In my improved version, we generate the bigrams for each str1
once, rather than re-generating the bigrams for str1
for each str2
that we compare it with. And we compute all the geoname bigrams in advance, storing them in a dict indexed by the string so that we don't have to regenerate them for each str
. Also, we store the geoname bigrams as sets. That makes computing the hit_count
much faster, since set membership testing is much faster than doing a linear scan over a list of strings.

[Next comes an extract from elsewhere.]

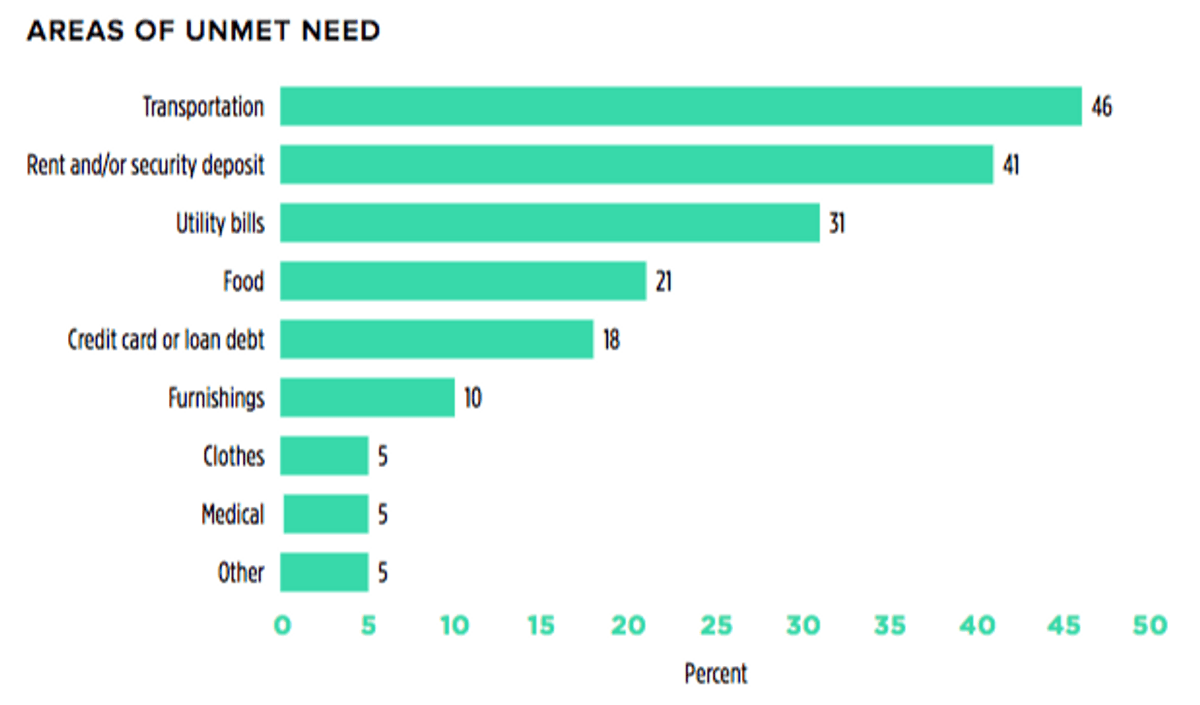Click the Utility bills bar
Image resolution: width=1200 pixels, height=705 pixels.
point(549,222)
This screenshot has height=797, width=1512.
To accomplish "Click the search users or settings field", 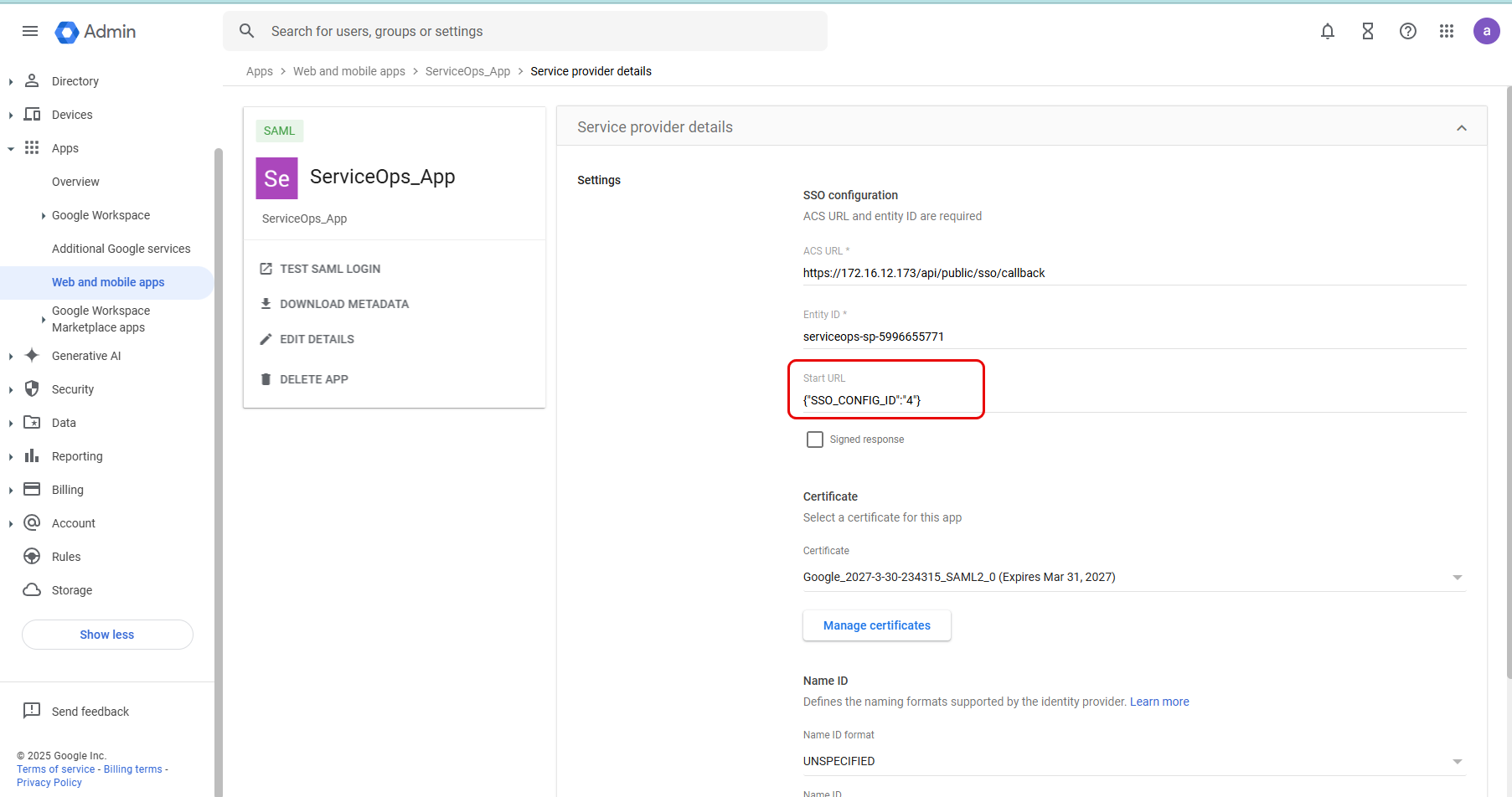I will click(536, 32).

The geodict
also needs to store the length of each bigram: a set contains no duplicate items, so the length of the set of bigrams may be smaller than the list of bigrams, but we need the list length to compute the score correctly.
# Some fake data
geonames = [
'Slettmarkmountains Jotunheimen Norway',
'Fairy Glen Skye Scotland UK',
'Emigrant Wilderness California',
'Yosemite National Park',
'Half Dome Yosemite National Park',
]
mynames = [
'Jotunheimen Norway',
'Fairy Glen',
'Slettmarkmountains Jotunheimen Norway',
'Bryce Canyon',
'Half Dome',
]
def get_bigrams(string):
"""
Take a string and return a list of bigrams.
"""
s = string.lower()
return [s[i:i+2] for i in range(len(s) - 1)]
def string_similarity(str1, str2):
"""
Perform bigram comparison between two strings
and return a percentage match in decimal form.
"""
pairs1 = get_bigrams(str1)
pairs2 = get_bigrams(str2)
union = len(pairs1) + len(pairs2)
hit_count = 0
for x in pairs1:
for y in pairs2:
if x == y:
hit_count += 1
break
return (2.0 * hit_count) / union
# Find the string in geonames which is the best match to str1
def best_match(str1, thresh=0.2):
score, str2 = max((string_similarity(str1, str2), str2) for str2 in geonames)
if score < thresh:
str2 = None
return score, str2
# Find the 1st string in geonames that matches str1 with a score >= thresh
def first_match(str1, thresh=0.2):
for str2 in geonames:
score = string_similarity(str1, str2)
if score >= thresh:
return score, str2
return None
print('Best')
for mystr in mynames:
print(mystr, ':', best_match(mystr))
print()
print('First')
for mystr in mynames:
print(mystr, ':', best_match(mystr))
print()
# Put all the geoname bigrams into a dict
geodict = {}
for s in geonames:
bigrams = get_bigrams(s)
geodict[s] = (set(bigrams), len(bigrams))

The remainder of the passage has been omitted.